[УСЛОВИЕ ЗАДАЧИ]
Установите, соответствуют ли фрагменту о силе безумия утверждения (a), (b), (c). Каждый ответ дайте словом «да» или «нет» и подтвердите точной цитатой из текста.
(a) В дневниковой записи от 27 июня 1910 года Лев Толстой утверждает, что сумасшедшие достигают своих целей успешнее здоровых.
(b) Согласно тексту, безумцы осознают свое нездоровье.
(c) По мнению автора, безумцы сомневаются в справедливости своих слов и действий.

[ИСХОДНЫЙ ТЕКСТ]
───
На краю небытия. Философические повести и эссе — страница 66 из 70

<…> В июне 1917-го года мало кому было ясно, насколько легче революции входят в логику своего безумия, чем в разум своей истины»[118].

Просто безумие выступало под маской разума – с уверенностью безумия. Как не раз отмечалось в психиатрической литературе, безумцы считают себя вполне здоровыми. Более того, они вполне ориентированы на публику, к которой они обращаются, причем обращаются голосом повелителя. Но в чем сила безумия? Об этом жестко и точно сказал старый мудрец Лев Толстой, сам безумный в своей анархистской программе, но к концу жизни избавившийся от многих своих иллюзий, от своего сумасшествия. В своем дневнике от 27 июня 1910 года Лев Толстой записал: «Сумасшедшие всегда лучше, чем здоровые, достигают своих целей. Происходит это оттого, что для них нет никаких нравственных преград, ни стыда, ни справедливости, ни даже страха»[119]. Я бы добавил: самое ужасное, что они уверены в справедливости своих слов и действий, поэтому не имеют преград.
───
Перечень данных
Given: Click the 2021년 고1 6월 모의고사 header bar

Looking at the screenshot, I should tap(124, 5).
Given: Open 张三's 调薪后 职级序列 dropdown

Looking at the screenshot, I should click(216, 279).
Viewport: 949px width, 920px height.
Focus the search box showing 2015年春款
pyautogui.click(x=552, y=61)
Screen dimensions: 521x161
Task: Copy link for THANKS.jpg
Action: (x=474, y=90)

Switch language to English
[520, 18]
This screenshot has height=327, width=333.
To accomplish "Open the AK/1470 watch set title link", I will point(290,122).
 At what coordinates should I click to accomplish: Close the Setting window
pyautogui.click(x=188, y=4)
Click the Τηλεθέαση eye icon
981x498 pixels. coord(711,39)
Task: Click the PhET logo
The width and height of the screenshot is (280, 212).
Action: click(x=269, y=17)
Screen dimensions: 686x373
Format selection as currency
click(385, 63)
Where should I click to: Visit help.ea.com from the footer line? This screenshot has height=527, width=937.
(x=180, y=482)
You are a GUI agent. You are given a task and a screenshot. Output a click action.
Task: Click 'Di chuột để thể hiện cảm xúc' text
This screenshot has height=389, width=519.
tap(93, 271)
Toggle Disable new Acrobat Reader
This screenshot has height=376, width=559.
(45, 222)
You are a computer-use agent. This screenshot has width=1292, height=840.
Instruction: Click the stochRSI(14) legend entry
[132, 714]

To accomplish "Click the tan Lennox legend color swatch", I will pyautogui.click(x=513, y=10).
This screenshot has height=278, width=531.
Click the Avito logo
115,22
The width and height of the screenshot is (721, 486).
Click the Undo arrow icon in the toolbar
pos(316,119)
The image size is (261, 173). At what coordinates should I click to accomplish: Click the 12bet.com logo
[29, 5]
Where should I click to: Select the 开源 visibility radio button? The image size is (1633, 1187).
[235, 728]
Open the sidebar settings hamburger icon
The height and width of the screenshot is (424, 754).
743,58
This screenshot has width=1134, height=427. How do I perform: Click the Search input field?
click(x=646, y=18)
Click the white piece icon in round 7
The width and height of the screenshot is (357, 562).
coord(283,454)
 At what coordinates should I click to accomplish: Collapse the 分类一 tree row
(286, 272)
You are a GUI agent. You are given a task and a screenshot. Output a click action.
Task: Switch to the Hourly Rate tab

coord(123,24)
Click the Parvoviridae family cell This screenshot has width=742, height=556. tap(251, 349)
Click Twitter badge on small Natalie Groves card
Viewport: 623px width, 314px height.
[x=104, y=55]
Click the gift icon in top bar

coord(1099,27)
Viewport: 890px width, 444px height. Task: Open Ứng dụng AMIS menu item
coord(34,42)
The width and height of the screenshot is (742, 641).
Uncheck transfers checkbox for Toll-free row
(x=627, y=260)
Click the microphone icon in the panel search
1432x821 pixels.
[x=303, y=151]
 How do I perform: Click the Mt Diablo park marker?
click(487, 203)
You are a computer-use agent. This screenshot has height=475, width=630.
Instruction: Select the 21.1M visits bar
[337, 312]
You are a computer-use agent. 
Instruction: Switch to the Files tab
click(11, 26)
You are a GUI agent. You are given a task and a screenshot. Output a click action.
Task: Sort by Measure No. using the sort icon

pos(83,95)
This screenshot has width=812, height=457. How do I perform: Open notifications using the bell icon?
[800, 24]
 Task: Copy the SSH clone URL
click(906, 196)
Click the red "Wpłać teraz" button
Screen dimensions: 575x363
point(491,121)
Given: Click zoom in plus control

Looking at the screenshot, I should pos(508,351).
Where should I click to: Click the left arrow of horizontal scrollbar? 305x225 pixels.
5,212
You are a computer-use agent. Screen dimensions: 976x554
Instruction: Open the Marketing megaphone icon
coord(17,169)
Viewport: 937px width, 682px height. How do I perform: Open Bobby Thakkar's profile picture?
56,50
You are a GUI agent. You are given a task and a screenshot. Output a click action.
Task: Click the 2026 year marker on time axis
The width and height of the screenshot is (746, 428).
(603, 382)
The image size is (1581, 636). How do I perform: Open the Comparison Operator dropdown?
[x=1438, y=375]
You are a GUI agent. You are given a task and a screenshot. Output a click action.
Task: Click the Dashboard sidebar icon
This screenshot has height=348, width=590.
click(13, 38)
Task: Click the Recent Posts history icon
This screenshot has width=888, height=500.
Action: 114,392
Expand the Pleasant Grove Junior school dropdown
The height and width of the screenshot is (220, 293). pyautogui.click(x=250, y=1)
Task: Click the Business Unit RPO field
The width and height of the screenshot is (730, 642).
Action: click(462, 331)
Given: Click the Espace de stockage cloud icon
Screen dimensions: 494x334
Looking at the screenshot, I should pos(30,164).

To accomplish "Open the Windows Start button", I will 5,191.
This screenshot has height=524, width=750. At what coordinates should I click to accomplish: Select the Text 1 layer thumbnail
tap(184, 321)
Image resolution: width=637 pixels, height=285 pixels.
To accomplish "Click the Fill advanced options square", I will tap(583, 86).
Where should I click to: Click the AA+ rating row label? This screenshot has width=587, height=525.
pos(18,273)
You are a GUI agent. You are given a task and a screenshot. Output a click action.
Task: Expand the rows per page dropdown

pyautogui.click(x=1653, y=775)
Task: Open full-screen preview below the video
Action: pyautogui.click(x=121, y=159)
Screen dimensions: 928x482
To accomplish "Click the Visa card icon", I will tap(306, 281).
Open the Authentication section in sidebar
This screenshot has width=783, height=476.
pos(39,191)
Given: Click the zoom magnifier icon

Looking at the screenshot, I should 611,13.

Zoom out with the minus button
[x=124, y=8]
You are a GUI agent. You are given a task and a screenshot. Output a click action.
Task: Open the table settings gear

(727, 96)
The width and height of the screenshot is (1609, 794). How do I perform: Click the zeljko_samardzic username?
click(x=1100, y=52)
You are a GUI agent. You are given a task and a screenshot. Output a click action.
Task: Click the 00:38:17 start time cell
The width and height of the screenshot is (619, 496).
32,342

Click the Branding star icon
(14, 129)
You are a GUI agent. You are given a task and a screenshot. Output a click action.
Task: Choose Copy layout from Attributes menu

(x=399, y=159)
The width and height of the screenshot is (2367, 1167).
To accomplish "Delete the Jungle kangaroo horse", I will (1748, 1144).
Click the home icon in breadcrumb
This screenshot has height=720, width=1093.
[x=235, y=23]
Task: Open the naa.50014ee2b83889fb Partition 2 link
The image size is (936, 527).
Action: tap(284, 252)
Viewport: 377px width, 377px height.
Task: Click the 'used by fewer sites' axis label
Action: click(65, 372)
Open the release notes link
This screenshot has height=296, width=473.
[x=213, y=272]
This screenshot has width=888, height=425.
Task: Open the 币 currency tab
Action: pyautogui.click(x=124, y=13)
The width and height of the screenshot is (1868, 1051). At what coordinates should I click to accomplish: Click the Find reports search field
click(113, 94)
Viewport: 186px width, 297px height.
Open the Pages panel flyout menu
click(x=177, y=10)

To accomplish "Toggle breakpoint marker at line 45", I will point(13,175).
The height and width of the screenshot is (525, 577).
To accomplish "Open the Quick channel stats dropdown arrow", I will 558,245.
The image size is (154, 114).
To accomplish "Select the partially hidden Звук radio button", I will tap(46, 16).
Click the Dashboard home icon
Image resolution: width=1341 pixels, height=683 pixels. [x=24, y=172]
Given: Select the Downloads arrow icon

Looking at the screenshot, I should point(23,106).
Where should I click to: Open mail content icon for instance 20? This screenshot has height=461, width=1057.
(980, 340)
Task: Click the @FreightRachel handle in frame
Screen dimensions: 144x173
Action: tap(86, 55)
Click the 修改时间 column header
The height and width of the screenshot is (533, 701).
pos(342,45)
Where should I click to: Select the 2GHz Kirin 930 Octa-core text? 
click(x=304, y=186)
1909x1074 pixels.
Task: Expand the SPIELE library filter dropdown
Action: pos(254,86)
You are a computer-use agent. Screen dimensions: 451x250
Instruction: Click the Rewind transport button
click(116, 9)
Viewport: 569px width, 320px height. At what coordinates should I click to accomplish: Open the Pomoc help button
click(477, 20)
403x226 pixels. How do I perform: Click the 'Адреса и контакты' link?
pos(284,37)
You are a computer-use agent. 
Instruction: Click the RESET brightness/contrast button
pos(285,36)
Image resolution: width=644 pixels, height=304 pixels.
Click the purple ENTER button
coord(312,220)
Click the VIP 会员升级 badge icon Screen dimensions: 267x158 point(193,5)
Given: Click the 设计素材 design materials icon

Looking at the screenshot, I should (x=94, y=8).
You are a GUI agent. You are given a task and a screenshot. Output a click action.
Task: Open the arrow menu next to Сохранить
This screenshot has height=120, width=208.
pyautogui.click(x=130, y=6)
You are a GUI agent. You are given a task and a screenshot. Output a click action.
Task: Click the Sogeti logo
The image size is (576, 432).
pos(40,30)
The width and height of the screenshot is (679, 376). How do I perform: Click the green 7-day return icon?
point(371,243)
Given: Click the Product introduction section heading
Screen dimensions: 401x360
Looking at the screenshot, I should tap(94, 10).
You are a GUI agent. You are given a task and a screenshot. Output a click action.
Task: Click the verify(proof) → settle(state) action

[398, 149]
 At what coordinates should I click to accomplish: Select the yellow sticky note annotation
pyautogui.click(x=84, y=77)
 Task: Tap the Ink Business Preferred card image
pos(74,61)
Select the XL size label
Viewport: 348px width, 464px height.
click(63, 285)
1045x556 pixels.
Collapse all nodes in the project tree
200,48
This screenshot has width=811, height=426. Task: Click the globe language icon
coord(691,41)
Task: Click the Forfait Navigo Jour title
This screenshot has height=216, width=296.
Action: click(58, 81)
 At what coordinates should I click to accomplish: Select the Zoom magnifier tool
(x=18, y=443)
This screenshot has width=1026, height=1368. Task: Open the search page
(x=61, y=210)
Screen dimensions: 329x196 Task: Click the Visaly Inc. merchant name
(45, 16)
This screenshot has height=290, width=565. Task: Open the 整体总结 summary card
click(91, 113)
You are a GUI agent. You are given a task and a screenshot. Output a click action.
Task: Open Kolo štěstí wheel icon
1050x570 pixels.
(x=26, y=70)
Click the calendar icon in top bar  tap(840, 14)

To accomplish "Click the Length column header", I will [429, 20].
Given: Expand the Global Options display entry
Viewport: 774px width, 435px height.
───
[ОТВЕТ К ЗАДАНИЮ]
(a) Да: «Сумасшедшие всегда лучше, чем здоровые, достигают своих целей».
(b) Нет: «безумцы считают себя вполне здоровыми».
(c) Нет: «они уверены в справедливости своих слов и действий».